I think there's a lot of people who should be doing this. Walk a mile in another person's shoes before casting judgements. Find out what people are like. Work out why people stick together in their ethnic groups and don't assimilate with the mainstream. Think about what it is to be shunned by a society which has taken you in. And think about what you might be able to do about it rather than putting a blanket ban on having people of a whole religion turned away.

And most of all. If you don't have anything nice to say, keep quiet, until you can work out a better way of saying things - once you've looked around all of the facts.

P.S.  I rather like the Guardian's First Dog on the Moon's take on this.


Anonymous said...

Hmmm, leaving a comment via iphone doesn't work - all that typing....

Anyway, I was saying that I don't agree; I think it's perfectly fine for Soni to open her mouth and speak her mind. It's the way civilized people deal with issues - it's the only way to start a healthy debate.

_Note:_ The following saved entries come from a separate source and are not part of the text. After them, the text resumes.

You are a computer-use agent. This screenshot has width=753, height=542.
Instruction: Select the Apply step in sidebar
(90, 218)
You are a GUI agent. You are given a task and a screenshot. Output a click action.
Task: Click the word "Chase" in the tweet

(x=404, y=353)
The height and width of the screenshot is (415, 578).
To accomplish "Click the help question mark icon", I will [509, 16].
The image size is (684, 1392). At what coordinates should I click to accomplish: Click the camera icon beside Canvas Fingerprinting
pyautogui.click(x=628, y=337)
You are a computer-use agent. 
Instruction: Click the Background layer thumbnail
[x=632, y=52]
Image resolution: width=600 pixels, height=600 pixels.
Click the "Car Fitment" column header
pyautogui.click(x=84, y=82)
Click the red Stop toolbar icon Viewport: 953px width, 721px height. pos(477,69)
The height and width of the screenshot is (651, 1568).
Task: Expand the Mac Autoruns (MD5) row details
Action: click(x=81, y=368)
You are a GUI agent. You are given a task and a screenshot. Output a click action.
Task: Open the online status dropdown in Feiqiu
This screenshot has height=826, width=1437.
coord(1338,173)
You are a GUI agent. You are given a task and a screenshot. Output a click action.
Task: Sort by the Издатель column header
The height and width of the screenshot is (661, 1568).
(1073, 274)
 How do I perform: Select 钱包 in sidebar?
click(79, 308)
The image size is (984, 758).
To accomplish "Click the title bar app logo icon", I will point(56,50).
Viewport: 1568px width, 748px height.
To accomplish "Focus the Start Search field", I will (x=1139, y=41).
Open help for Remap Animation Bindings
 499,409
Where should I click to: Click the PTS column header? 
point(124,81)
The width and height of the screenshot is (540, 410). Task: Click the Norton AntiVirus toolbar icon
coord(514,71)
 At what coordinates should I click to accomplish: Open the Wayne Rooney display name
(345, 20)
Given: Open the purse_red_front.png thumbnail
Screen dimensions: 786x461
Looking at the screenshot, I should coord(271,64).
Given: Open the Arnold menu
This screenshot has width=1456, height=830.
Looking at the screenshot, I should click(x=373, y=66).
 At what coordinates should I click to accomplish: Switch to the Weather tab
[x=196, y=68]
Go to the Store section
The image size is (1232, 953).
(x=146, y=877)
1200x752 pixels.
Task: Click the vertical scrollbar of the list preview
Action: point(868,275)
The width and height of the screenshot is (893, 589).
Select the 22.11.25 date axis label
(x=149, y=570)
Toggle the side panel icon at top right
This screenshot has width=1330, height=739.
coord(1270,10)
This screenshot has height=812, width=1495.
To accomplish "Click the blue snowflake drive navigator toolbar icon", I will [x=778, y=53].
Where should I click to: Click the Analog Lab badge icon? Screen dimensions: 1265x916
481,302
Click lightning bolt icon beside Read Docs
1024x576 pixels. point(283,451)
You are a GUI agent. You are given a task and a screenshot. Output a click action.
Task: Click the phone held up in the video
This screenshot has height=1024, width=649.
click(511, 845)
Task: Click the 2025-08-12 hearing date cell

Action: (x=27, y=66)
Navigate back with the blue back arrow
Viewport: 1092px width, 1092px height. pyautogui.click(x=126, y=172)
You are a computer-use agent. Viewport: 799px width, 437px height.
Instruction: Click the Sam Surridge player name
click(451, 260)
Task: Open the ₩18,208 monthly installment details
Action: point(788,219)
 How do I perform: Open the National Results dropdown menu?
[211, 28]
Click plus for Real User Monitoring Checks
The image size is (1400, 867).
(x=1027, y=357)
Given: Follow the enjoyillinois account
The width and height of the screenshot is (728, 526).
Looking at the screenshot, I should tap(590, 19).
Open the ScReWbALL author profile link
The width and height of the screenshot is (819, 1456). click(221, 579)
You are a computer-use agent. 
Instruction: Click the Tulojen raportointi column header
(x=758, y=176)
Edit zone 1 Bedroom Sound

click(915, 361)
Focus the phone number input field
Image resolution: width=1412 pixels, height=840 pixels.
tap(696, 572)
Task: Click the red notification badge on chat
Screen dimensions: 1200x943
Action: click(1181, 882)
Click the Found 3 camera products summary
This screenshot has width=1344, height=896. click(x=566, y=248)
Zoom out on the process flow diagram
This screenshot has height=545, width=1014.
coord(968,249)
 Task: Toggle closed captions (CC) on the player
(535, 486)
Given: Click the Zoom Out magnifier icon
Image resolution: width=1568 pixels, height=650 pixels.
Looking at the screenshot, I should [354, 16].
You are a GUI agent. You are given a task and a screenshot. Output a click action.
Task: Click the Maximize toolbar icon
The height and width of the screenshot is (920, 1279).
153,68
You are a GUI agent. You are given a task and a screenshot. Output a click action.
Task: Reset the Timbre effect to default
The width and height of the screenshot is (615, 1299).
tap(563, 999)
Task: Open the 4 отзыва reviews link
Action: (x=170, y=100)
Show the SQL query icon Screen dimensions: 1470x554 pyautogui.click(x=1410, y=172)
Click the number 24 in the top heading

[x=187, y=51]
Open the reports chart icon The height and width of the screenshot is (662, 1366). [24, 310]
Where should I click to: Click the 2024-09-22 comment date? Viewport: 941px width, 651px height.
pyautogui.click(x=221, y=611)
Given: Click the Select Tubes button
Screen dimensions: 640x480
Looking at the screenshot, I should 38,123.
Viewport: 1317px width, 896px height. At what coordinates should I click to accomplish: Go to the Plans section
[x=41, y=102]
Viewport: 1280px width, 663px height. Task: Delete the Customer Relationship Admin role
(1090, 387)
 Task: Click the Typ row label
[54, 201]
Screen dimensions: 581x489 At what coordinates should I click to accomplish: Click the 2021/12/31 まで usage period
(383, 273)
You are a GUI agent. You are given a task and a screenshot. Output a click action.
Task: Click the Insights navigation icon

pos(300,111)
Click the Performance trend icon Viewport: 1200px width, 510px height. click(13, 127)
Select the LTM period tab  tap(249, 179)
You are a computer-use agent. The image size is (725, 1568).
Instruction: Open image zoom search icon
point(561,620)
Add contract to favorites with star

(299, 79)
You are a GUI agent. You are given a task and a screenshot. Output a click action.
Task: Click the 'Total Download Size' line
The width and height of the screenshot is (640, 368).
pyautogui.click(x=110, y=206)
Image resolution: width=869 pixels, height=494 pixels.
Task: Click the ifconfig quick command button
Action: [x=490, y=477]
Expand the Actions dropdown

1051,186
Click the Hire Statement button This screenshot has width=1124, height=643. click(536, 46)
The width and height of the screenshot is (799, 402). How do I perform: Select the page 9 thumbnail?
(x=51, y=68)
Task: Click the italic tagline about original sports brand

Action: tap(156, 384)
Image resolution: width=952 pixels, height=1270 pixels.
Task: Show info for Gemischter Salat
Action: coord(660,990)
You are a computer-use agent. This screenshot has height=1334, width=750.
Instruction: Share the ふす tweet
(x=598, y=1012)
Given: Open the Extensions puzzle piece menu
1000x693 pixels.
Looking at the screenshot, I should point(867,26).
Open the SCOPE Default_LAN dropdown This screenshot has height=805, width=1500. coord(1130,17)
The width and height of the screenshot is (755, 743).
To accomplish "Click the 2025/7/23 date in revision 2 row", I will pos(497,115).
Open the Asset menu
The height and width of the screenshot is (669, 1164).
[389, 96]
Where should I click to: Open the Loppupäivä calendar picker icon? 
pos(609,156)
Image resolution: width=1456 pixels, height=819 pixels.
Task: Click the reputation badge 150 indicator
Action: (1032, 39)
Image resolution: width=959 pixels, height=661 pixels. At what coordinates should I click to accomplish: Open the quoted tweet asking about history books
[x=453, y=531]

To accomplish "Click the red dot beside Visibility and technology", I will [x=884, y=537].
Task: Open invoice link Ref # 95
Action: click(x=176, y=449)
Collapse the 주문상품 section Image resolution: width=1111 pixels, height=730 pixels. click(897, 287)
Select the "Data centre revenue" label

I may not agree, but she is entitled to her opinion and she's also entitled to voice it.
And as far as the "complex issue" goes, is it really that complex? People that can't agree with the way we live her need to get the f@ck out! That goes for muslims, for Chinese but just as much if you're Dutch and can't live the way you're expected to in this country.

It's shocking to see that during the coup in Turkey, the Dutch youth with Turkish parents demonstrated on the streets voicing their disgust; they're muslim first, Turkish second and only a very distant Dutch third. That's what's wrong; they're born in the Netherlands, but still - even after 20 to 30 years - are not Dutch. And some people may say that if you clearly have an integration issue that you're unsure how to resolve, you start with at least not enlarging the problem. That's what people like Sonia may think and say, and it's a good thing they can - because only debate can lead to a solution.

Pandora Behr said...

Hey there.

Just a couple of points. Yes, Sonia is entitled to her opinion, and putting it out there does spark debate - which is good - but her comments, which come from emotion, because she want to "feel safe" - looking at what happened in Nice, the fellow was unhinged first and foremost. As his uncle said - "call him muslim - he hasn't been in a Mosque in 20 years.

My issue with these sorts of blanket statements is that by not allowing any Muslims in would include the doctors, nurses, engineers, cleaners, you name it, who will come in and be a part of the community. (I can name many many ex-colleagues who come into this bracket - I know you can too)

I do get what you're saying in your second paragraph - and I don't have a solution to it.

But putting out statements, as Sonia Kruger has done - from a place of fear (which she has admitted) rather than from a more informed and rational place, only exacerbates what you're talking about in your second paragraph.

Come here and fit in - absolutely. But by demonising a whole religion you're doing more harm that good. Well that's my opinion anyway.

Jackie K said...

Agree Panda this blog post pretty much sums up my views too. You've covered it all.

Jackie K said...
This comment has been removed by the author.